Pro-Communist Johannes Steel had visited the Soviet satellite countries and distributed his monthly newsletter titled, "Report on World Affairs", in which he had said that it was not likely that there would be war with Russia anytime in the ensuing two years.

It was, however, unlikely that the Soviet harassment in Berlin and elsewhere would cease. The Kremlin would be ready to exploit American mistakes, one of which was, he opines, the decision to turn the Ruhr industrial area back to German ownership, contrary to the predominant Western European will on the matter. That move provided propaganda to the Soviets, as many people were beginning to believe that too much control was being returned to Germans who might use it to wage another aggressive war.

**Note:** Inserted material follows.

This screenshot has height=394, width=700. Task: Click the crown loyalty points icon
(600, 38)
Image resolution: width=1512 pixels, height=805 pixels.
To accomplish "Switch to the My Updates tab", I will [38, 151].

Joseph & Stewart Alsop relate that the German Communist Party leaders had sent a letter to Marshal Sokolovsky, Russian military commander for the East German occupation zone, urging ending of the blockade, while professing continued loyalty to Moscow. The letter had not been received well and four of the Communist leaders had been jailed. The leaders had been labeled by Marshal Sokolovsky "narrow nationalists". The two principal leaders had been allowed to retain their positions only because purging of them would have created an uproar.

A similar situation existed in France where the Communist leader was distrusted by Moscow for exhibiting the same kind of nationalism. In that case, the leadership of the party had been transferred to two individuals more amicable to the Moscow line. As in Germany, the French Communists were displeased with the Soviet foreign policy, aiming to destroy the Marshall Plan and wreck recovery.

A letter from the Community Chest campaign chairman thanks the newspaper for its support in the drive. He notes that while the drive fell short of its goal by eight percent, it collected more in peacetime than ever before.

A Quote of the Day: "We wonder if our city authorities have ever considered putting zippers on our downtown sidewalks. This annual business of drilling holes through the cement for the accommodation of flag poles must be building up a sizable cost bill as the years unfold. And then it must be quite a job to fill the holes with cement after the parade has passed." –Oklahoma City Daily Oklahoman

Zipper? All you need is one of those little brass cups with a threaded cap on it, and a special tool to screw it in and screw it out. Or, you could put the whole city on a turntable and rotate the holes around the poles each year.